Task to complete: The following data has a line with "For every named" and a line with "書籍作成実績 (196, 2415)". Write out exactly those lines and all the lines between them.

** Given records follows **

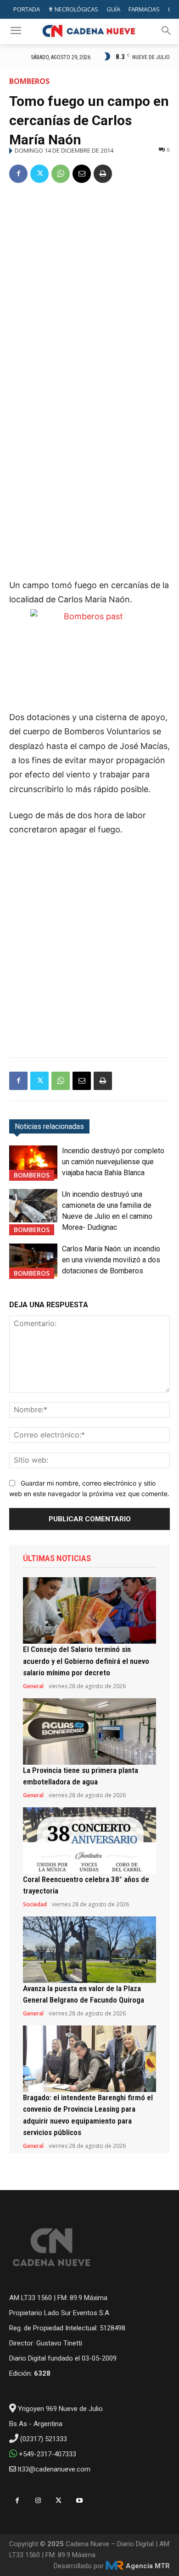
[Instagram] (38, 2501)
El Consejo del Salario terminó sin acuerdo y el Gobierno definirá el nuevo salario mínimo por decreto (86, 1661)
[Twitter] (39, 174)
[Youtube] (79, 2501)
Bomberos (29, 81)
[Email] (82, 174)
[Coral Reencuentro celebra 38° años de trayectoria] (89, 1840)
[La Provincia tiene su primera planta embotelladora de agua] (89, 1731)
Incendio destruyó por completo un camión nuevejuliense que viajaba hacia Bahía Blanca (113, 1161)
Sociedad (35, 1904)
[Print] (103, 174)
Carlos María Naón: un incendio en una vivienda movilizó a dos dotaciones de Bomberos (111, 1259)
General (33, 1686)
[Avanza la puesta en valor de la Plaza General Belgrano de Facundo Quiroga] (89, 1949)
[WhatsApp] (60, 174)
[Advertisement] (89, 286)
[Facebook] (18, 174)
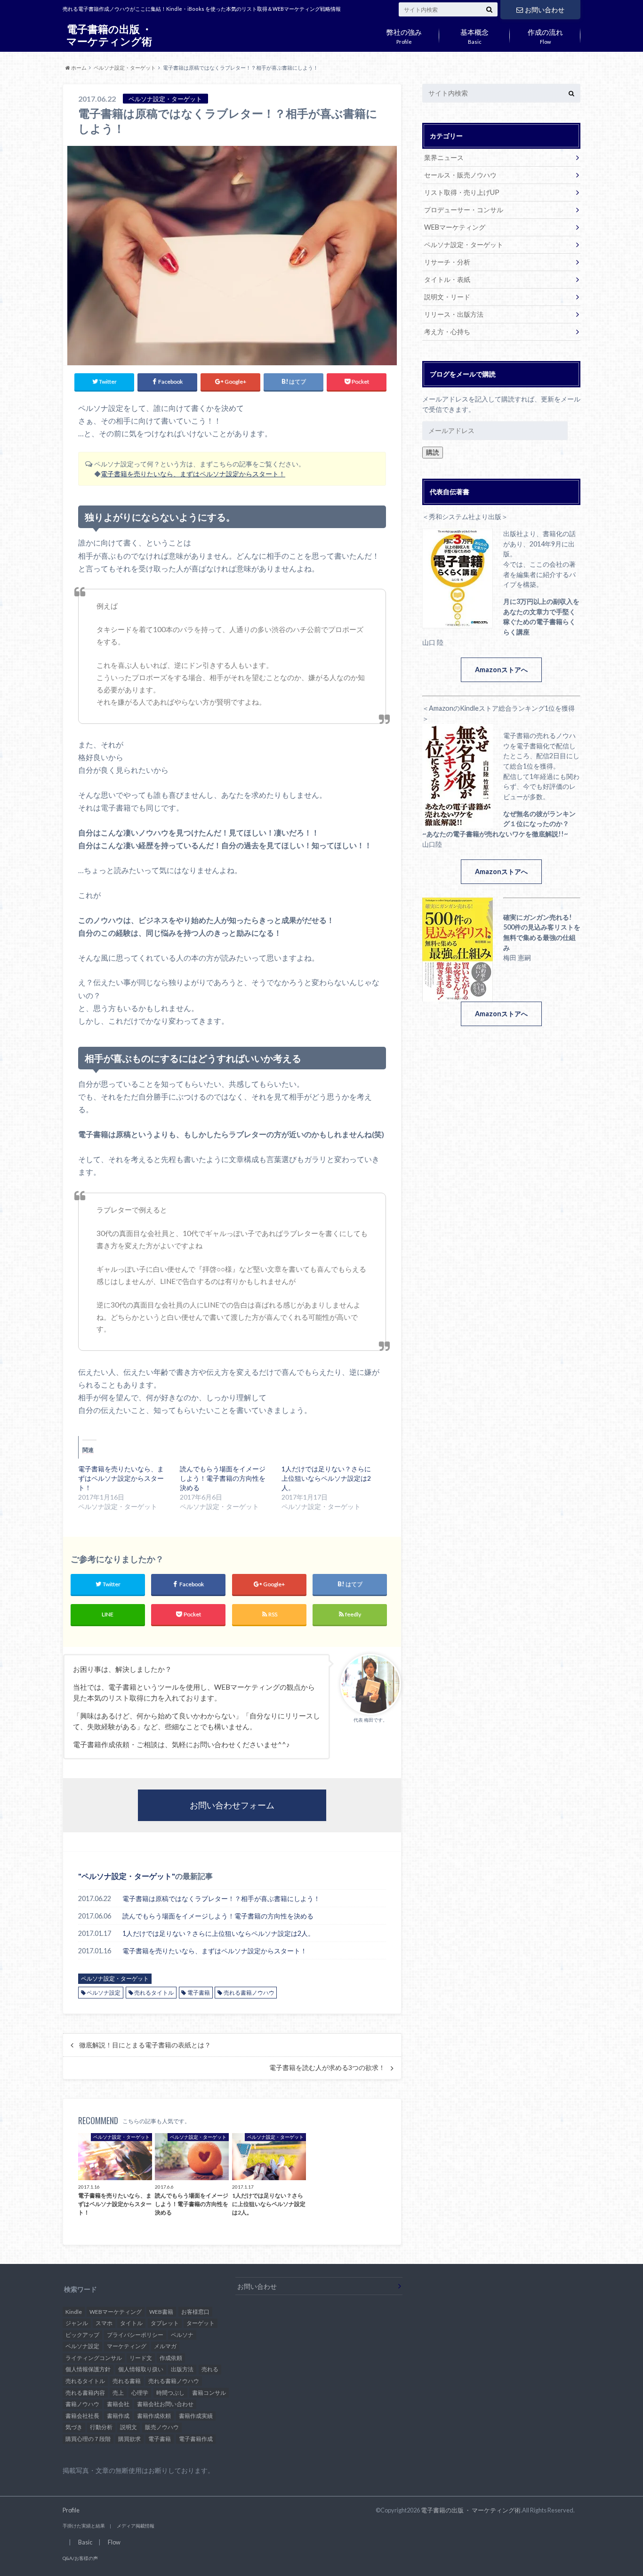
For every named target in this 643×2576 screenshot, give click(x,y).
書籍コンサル (209, 2392)
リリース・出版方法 (453, 314)
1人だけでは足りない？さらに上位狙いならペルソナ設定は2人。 (326, 1478)
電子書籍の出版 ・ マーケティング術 (109, 35)
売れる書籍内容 (85, 2392)
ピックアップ (82, 2334)
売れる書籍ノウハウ (249, 1992)
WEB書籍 (161, 2311)
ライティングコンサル (93, 2357)
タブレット (165, 2323)
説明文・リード (447, 297)
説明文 (128, 2427)
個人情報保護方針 (88, 2369)
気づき (73, 2427)
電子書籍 (198, 1992)
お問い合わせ (544, 10)
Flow (545, 35)
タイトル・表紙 (447, 279)
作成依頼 (171, 2357)
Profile (404, 35)
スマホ (104, 2323)
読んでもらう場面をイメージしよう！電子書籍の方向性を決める (222, 1478)
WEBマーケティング (454, 227)
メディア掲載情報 (135, 2525)
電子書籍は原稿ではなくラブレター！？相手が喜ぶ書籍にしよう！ (221, 1898)
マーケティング (126, 2346)
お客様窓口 (195, 2311)
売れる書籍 (127, 2380)
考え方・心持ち (447, 332)
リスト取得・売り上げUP (461, 192)
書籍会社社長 (82, 2415)
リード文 (140, 2357)
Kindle (73, 2311)
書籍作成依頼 (154, 2415)
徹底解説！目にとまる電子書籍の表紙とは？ (145, 2045)
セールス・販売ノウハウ (460, 175)
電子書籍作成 (196, 2438)
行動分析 (101, 2427)
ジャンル (76, 2323)
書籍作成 (118, 2415)
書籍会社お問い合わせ (165, 2403)
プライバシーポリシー (135, 2334)
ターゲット (200, 2323)
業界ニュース (444, 157)
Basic (474, 35)
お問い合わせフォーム (232, 1805)
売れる (209, 2369)
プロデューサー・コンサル (463, 210)
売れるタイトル (154, 1992)
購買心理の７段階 (88, 2438)
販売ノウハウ (162, 2427)
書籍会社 (118, 2403)
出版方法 (182, 2369)
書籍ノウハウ (82, 2403)
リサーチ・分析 (447, 262)
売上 (118, 2392)
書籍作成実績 (196, 2415)
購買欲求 (129, 2438)
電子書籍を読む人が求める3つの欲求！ (327, 2067)
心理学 (139, 2392)
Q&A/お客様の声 (80, 2558)
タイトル (131, 2323)
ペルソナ (182, 2334)
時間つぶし (170, 2392)
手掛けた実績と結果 (84, 2525)
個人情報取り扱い (140, 2369)
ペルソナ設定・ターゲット (126, 1875)
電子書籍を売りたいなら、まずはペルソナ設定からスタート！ (193, 474)
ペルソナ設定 (104, 1992)
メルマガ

** End of Given records **

Result for this task:
For every named target in this 643×2576 screenshot, give click(x,y).
書籍コンサル (209, 2392)
リリース・出版方法 (453, 314)
1人だけでは足りない？さらに上位狙いならペルソナ設定は2人。 (326, 1478)
電子書籍の出版 ・ マーケティング術 (109, 35)
売れる書籍内容 (85, 2392)
ピックアップ (82, 2334)
売れる書籍ノウハウ (249, 1992)
WEB書籍 (161, 2311)
ライティングコンサル (93, 2357)
タブレット (165, 2323)
説明文・リード (447, 297)
説明文 (128, 2427)
個人情報保護方針 (88, 2369)
気づき (73, 2427)
電子書籍 (198, 1992)
お問い合わせ (544, 10)
Flow (545, 35)
タイトル・表紙 (447, 279)
作成依頼 (171, 2357)
Profile (404, 35)
スマホ (104, 2323)
読んでもらう場面をイメージしよう！電子書籍の方向性を決める (222, 1478)
WEBマーケティング (454, 227)
メディア掲載情報 (135, 2525)
電子書籍は原稿ではなくラブレター！？相手が喜ぶ書籍にしよう！ (221, 1898)
マーケティング (126, 2346)
お客様窓口 (195, 2311)
売れる書籍 (127, 2380)
考え方・心持ち (447, 332)
リスト取得・売り上げUP (461, 192)
書籍会社社長 (82, 2415)
リード文 (140, 2357)
Kindle (73, 2311)
書籍作成依頼 (154, 2415)
徹底解説！目にとまる電子書籍の表紙とは？ (145, 2045)
セールス・販売ノウハウ (460, 175)
電子書籍作成 (196, 2438)
行動分析 (101, 2427)
ジャンル (76, 2323)
書籍作成 (118, 2415)
書籍会社お問い合わせ (165, 2403)
プライバシーポリシー (135, 2334)
ターゲット (200, 2323)
業界ニュース (444, 157)
Basic (474, 35)
お問い合わせフォーム (232, 1805)
売れる (209, 2369)
プロデューサー・コンサル (463, 210)
売れるタイトル (154, 1992)
購買心理の７段階 (88, 2438)
販売ノウハウ (162, 2427)
書籍会社 (118, 2403)
出版方法 (182, 2369)
書籍ノウハウ (82, 2403)
リサーチ・分析 (447, 262)
売上 (118, 2392)
書籍作成実績 (196, 2415)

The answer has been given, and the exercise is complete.